■ Task goal
Below are the records; give the number of lines in them that include the word "click", and nothing more.
+++ Provided data
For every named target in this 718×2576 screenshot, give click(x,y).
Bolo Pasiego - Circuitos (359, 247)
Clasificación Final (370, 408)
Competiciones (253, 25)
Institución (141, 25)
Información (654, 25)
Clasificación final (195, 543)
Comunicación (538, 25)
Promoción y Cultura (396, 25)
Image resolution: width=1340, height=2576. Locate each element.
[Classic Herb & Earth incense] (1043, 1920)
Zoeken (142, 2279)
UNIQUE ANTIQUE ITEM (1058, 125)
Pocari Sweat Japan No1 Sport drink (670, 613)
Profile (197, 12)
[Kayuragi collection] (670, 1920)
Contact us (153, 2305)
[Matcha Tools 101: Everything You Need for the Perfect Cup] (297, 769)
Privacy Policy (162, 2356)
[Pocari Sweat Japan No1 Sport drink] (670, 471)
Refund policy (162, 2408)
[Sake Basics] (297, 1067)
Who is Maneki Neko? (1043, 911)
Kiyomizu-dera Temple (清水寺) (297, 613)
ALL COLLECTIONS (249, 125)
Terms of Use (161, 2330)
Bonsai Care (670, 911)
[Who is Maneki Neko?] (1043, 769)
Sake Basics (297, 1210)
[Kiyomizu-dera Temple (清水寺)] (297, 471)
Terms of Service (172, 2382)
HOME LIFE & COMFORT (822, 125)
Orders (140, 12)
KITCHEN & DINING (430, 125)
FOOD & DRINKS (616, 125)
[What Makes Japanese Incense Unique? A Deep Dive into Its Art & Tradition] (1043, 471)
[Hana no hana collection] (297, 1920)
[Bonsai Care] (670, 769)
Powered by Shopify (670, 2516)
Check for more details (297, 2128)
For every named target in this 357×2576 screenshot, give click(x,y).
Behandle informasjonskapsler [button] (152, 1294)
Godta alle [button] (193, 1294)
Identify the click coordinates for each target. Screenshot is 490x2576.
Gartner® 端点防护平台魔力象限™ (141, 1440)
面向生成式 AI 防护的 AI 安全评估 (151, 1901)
++++++
■ Finished task
3